**Work task:** Among the records that follow, set down only the lines from the one containing "Task: Uncheck Use as Silent by Default" to the one containing "This screenshot has width=2491, height=1484.", both included, exactly.

**Task input:**
Content starts

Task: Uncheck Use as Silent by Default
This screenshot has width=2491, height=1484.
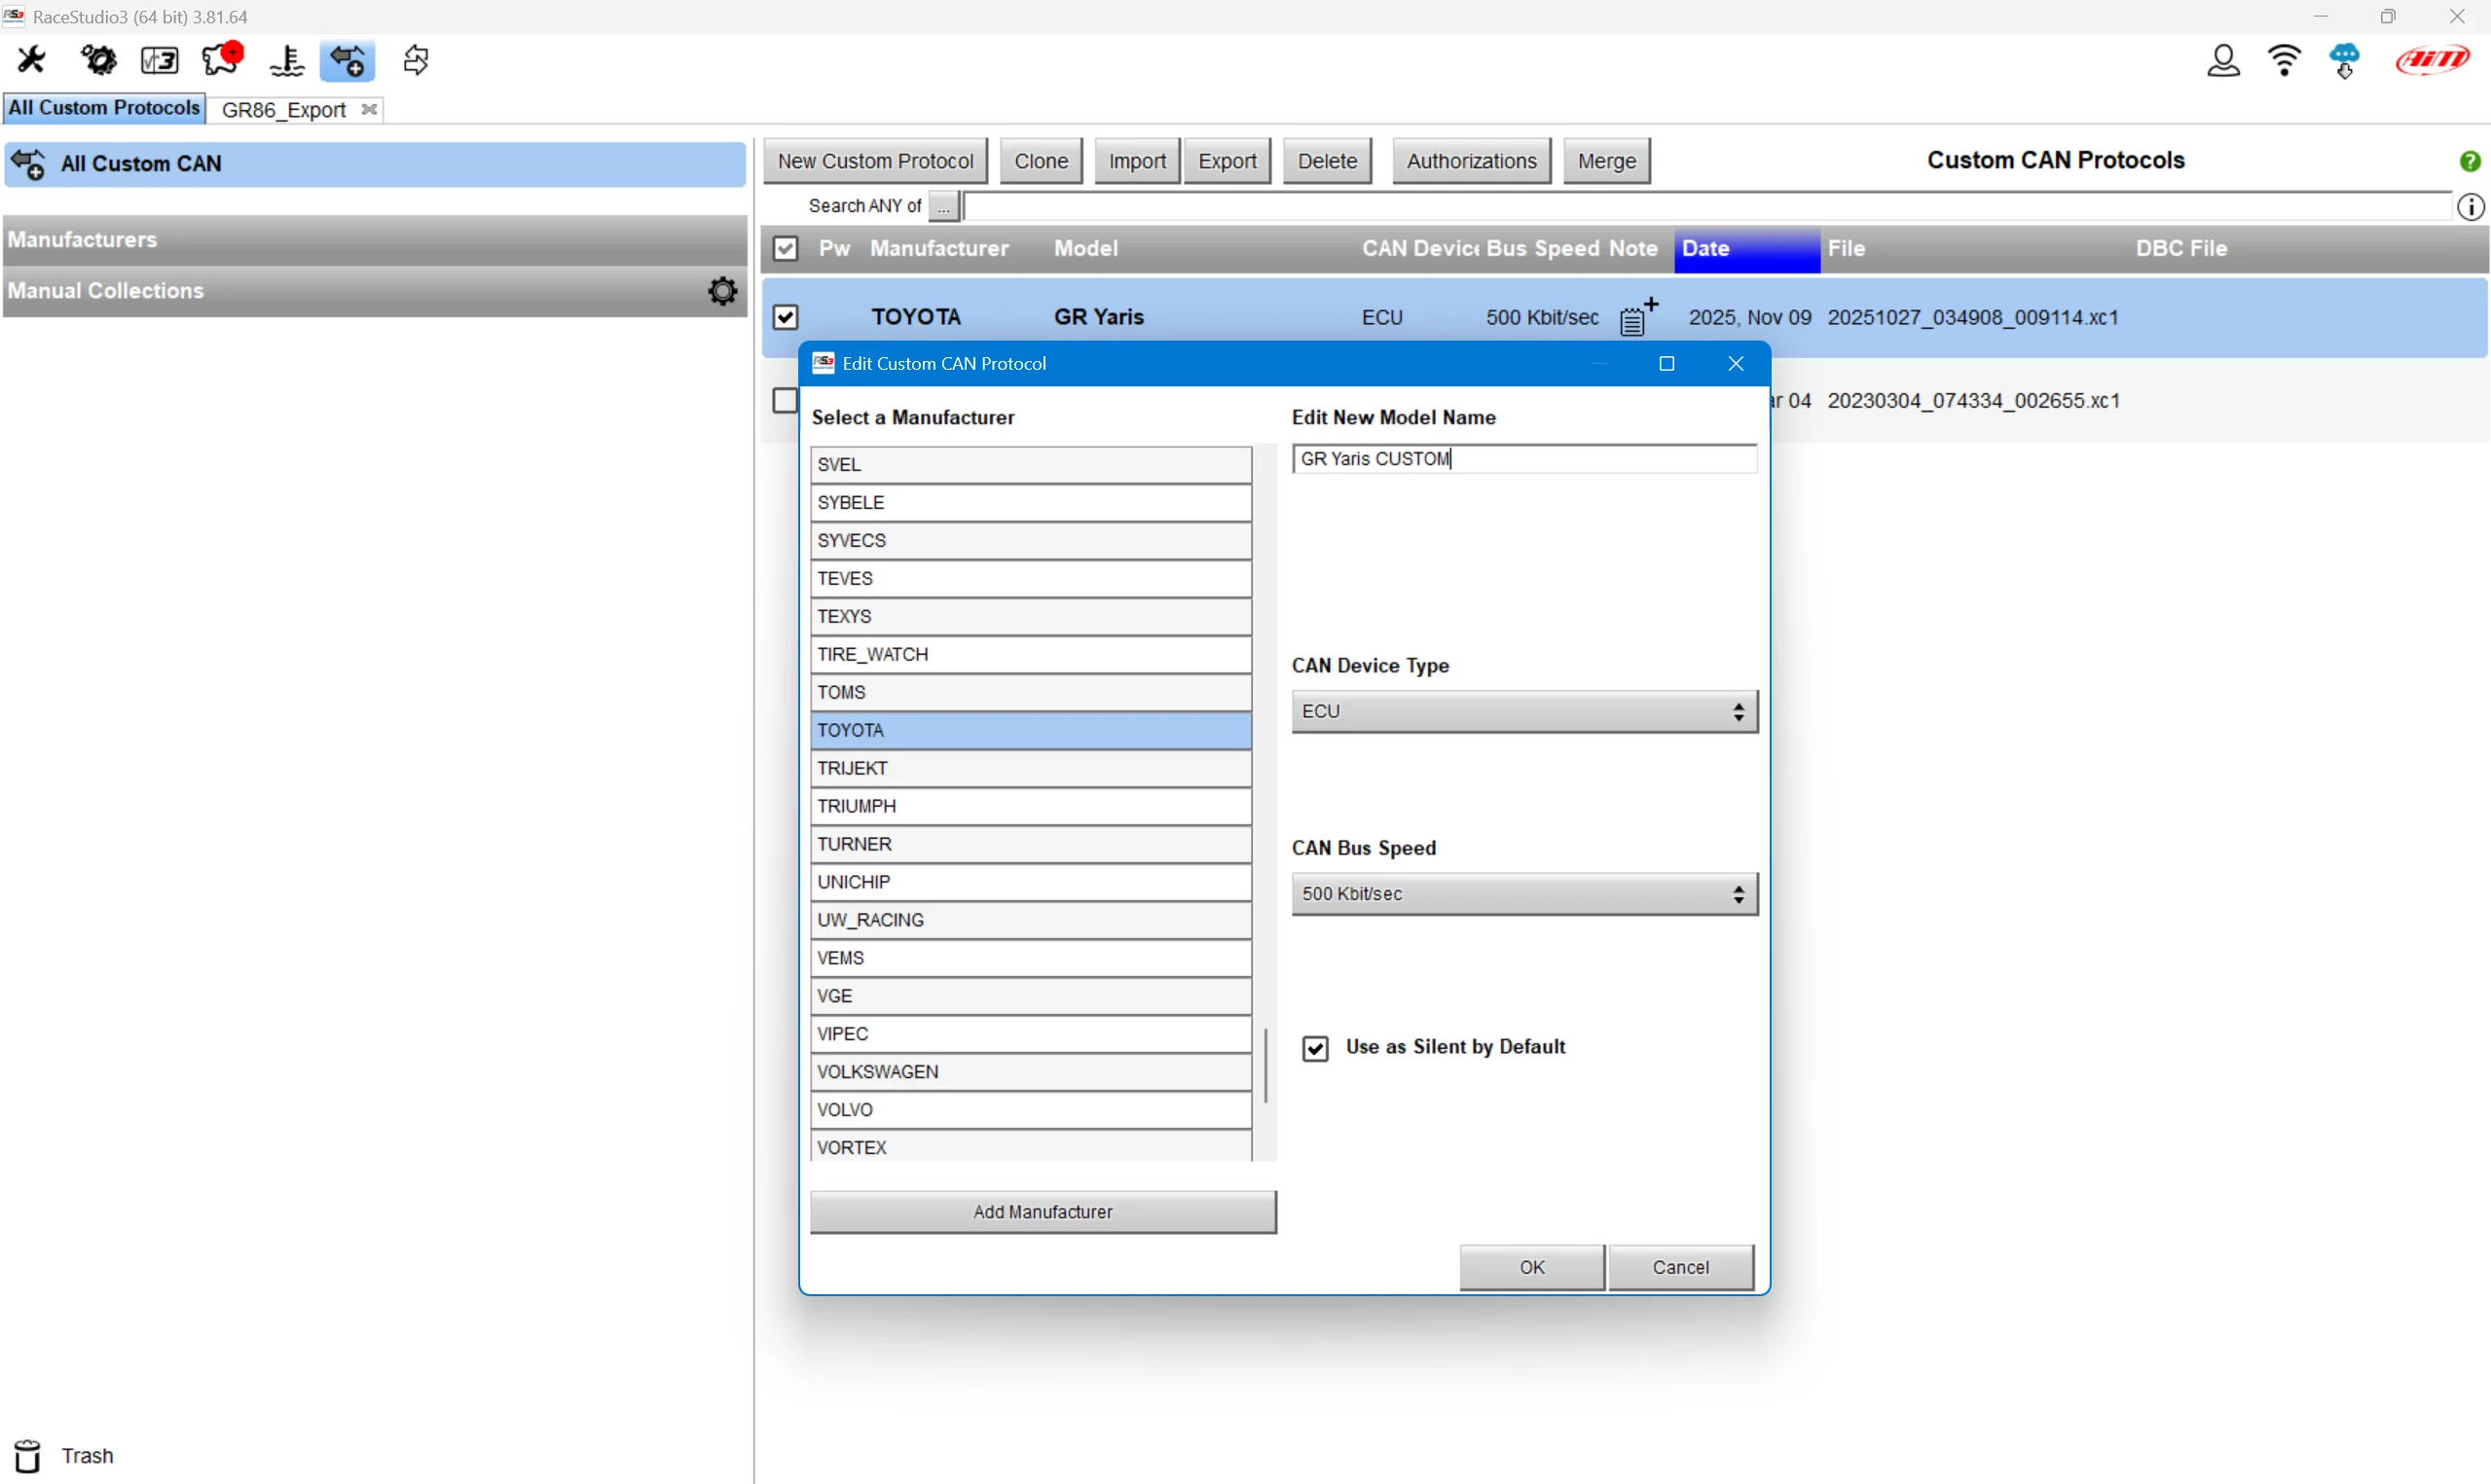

Content ends
Content starts

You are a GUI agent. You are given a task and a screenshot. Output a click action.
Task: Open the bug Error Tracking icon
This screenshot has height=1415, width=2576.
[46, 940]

Content ends
Content starts

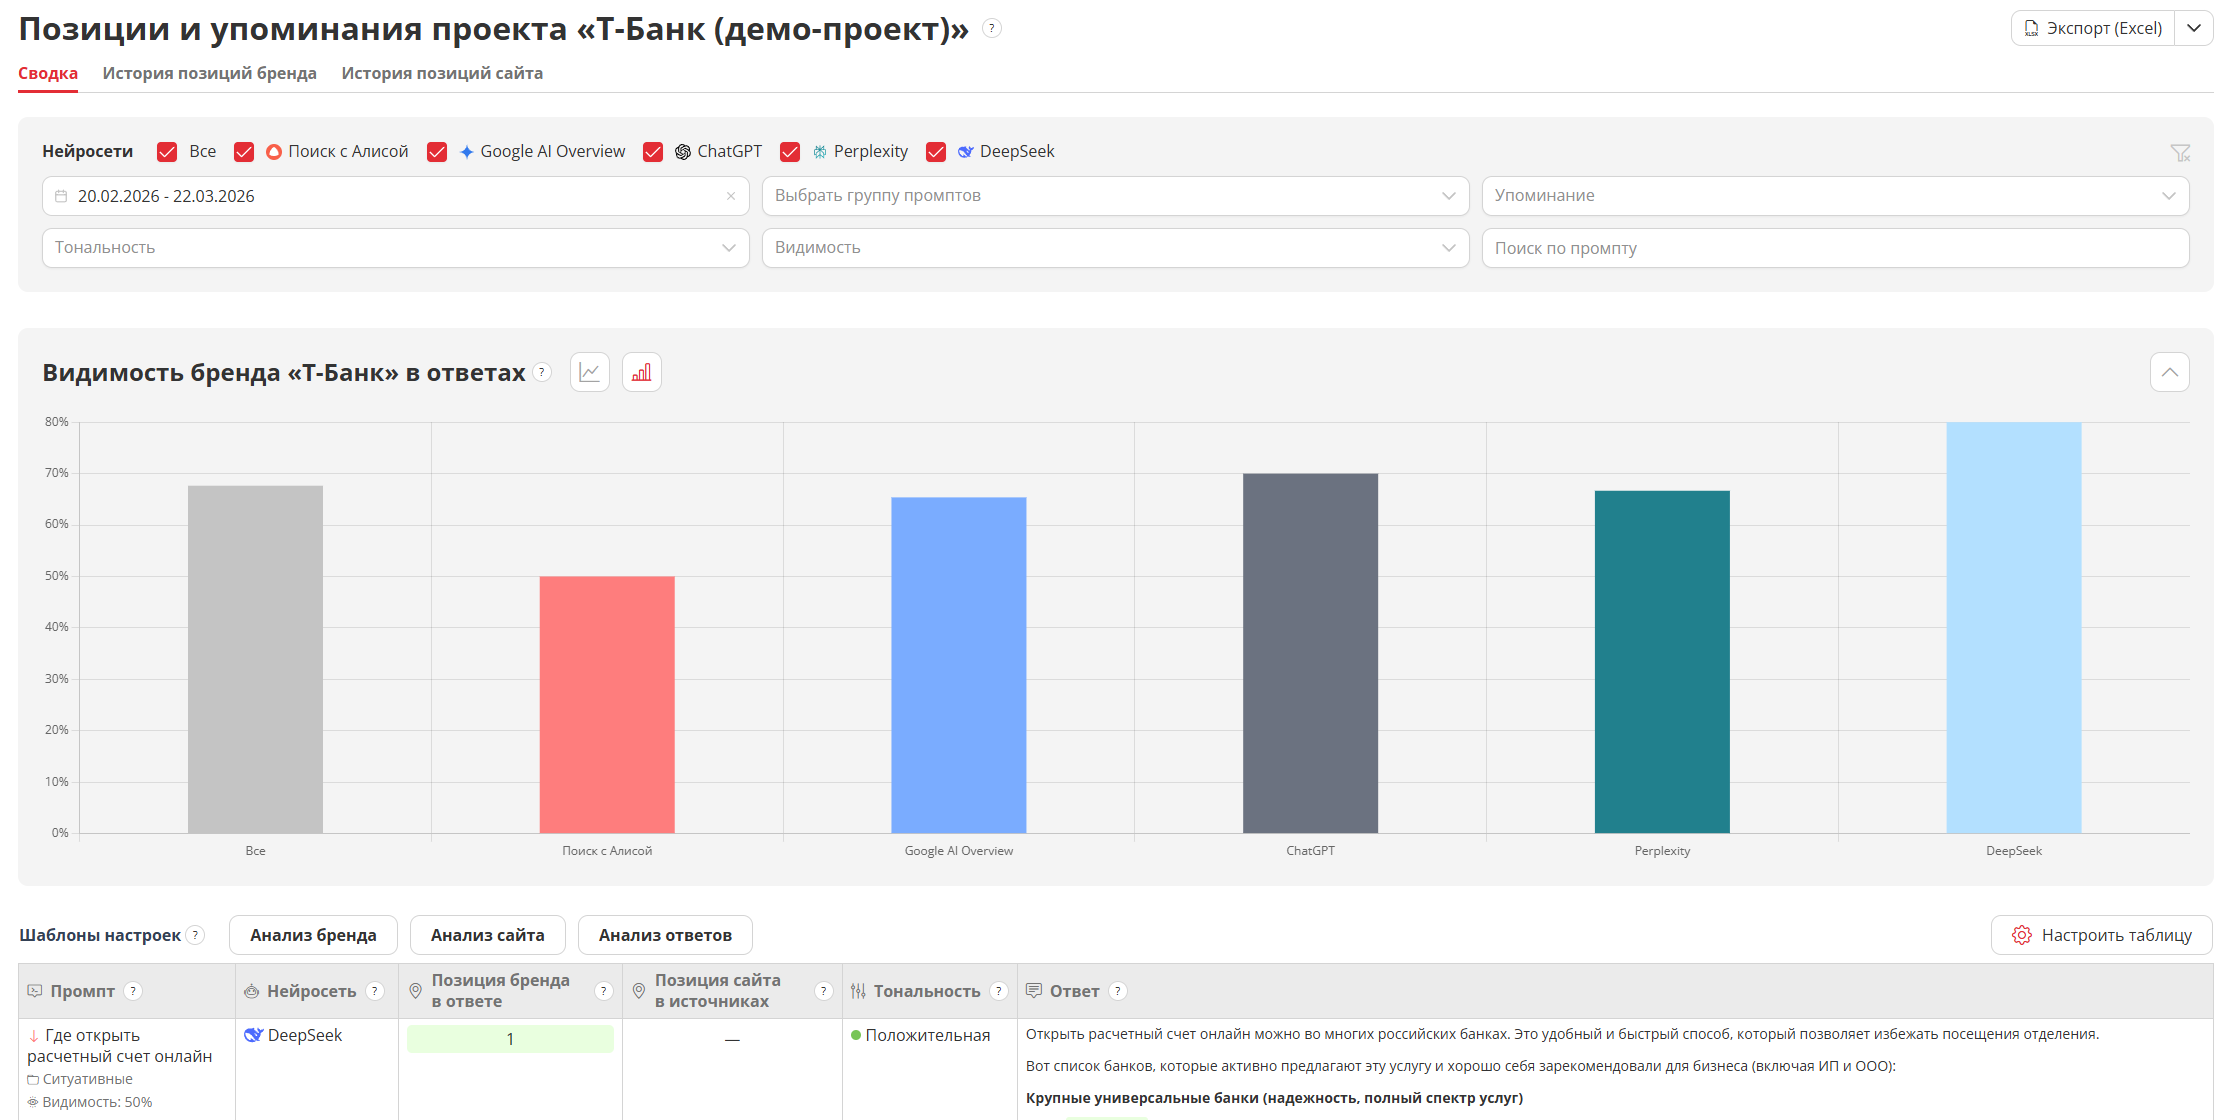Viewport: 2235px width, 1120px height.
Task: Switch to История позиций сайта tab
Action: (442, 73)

Content ends

**Answer space:**
Task: Uncheck Use as Silent by Default
This screenshot has width=2491, height=1484.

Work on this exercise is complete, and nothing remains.